現在由利管内では大規模な地震や集中豪雨などの災害に備えるため、市やため池管理者と共にため池ハザードマップの作成を進めています。


・ため池ハザードマップとは?
 ため池とは農業用水を確保するために水を貯えて取水ができるよう、人工的に造成された池のことです。農業用水だけではなく、雨水を一時的に貯める洪水調整等の防災機能や生物の生息・生育の場所の保全、祭りなどの文化・伝統の継承といった様々な機能を有しており、秋田県内では現在使用中の農業用ため池が約2,500箇所あります。
 このような多面的な機能を有するため池が決壊した場合を想定し、洪水の浸水範囲・到達時間や避難方向などの情報を地域住民の方々に提供し、情報を共有することで、災害時に自主的な避難に役立てることを目的に作成しているのがハザードマップです。


 

 ・ハザードマップに関連した地域の取り組みについて
 ハザードマップを作成するにあたり、ため池の堤高や貯水量、ため池下流の地形を基に被害想定図を策定し、避難方向や避難場所を検討します。地域の実状に合わせたマップを作成するためには、図面やため池の諸元からの情報だけではなく、地域住民の方々の意見を反映させることが不可欠となりますが、その場として、県、市町村職員や地元の方を交えたワークショップを行います。ワークショップでは被害想定区域図を用いて、地域住民の方々から被害想定区域の整合性や避難方向等に関する意見を伺い、挙げられた意見を反映させ、ようやくハザードマップの完成となります。

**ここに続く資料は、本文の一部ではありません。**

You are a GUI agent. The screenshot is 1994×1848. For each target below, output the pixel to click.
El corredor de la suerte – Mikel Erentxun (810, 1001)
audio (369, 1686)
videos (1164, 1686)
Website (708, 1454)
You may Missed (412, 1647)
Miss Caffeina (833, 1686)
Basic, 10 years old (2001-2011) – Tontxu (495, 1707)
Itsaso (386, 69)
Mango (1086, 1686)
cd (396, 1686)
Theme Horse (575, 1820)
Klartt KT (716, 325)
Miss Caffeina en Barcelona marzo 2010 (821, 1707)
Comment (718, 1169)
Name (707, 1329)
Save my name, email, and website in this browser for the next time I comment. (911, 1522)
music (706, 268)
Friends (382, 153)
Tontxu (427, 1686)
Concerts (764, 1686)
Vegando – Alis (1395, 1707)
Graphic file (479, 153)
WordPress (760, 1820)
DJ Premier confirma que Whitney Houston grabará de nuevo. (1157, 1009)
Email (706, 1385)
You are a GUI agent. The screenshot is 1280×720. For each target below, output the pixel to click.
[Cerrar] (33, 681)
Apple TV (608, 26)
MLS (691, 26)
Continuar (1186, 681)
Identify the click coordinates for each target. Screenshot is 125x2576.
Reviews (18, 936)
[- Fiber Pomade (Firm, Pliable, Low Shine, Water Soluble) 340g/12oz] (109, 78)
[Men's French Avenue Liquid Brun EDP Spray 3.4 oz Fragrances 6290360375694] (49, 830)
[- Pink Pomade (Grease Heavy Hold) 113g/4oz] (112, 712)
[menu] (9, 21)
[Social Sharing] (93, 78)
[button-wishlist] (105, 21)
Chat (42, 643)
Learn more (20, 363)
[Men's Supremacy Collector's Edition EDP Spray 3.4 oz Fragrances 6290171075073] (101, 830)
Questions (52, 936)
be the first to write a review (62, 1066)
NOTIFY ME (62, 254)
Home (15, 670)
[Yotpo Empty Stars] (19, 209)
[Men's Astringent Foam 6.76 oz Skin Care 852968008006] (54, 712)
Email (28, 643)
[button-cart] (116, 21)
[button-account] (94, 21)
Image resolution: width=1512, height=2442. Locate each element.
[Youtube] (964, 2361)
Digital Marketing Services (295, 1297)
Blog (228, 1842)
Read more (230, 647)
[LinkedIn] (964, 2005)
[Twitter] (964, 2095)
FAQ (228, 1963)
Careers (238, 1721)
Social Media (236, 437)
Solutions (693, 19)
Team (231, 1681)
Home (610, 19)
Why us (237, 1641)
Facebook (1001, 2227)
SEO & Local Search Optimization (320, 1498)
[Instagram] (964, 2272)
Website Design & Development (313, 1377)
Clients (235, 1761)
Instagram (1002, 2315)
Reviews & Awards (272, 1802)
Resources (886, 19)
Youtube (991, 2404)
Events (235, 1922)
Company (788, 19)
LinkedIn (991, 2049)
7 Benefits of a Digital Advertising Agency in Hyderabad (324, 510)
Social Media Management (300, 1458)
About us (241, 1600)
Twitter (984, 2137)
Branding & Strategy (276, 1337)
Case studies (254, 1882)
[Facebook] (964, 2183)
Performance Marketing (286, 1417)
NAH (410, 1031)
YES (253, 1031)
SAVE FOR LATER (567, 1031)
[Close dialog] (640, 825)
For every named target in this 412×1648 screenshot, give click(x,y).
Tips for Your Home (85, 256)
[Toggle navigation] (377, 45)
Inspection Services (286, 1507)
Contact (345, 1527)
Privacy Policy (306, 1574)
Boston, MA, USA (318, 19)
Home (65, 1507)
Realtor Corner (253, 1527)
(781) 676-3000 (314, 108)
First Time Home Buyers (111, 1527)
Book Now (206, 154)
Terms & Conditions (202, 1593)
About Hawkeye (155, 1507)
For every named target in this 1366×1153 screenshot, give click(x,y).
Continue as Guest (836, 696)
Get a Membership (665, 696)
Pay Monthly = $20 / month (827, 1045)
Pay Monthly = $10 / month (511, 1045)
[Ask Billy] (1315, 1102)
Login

※ワークショップ・・・参加者が専門家の助言を得ながら問題解決に向かう研究集会。
※被害想定区域図・・・ため池が決壊した場合、貯めていた水が流れ込む範囲及び水深を表す図。

 由利管内においては、今年度38箇所のため池ハザードマップの作成を進めており、それに伴い、各地域でワークショップを開催しました。
下の写真は由利本荘市矢島町で開催したワークショップの様子です。地域住民の方々から過去のため池決壊時の様子などの意見を伺い、地域の自治会館等の避難場所となる施設の確認を行いました。 

由利本荘市矢島町で行われたワークショップ
               由利本荘市矢島支所で行われたワークショップの様子

 また、地域の防災意識を高めるにあたっては、ハザードマップを活用した避難訓練を行うことも重要です。定期的に避難訓練を行うことで、地域住民の方がマップに触れる機会が増え、避難場所の把握につながるとともに、マップの内容を見直す機会にもなります。

県内の防災訓練の例については、下記リンクからご覧ください。
雄勝 大雨によるため池の決壊を想定した防災訓練

 近年、局地的な大雨や大規模な地震の発生などにより、ため池決壊による被害が各地で発生しています。ハザードマップは、有効に活用することにより地域全体の防災意識を高め、自身の人命・財産を守る手段となりますので、是非活用して下さい。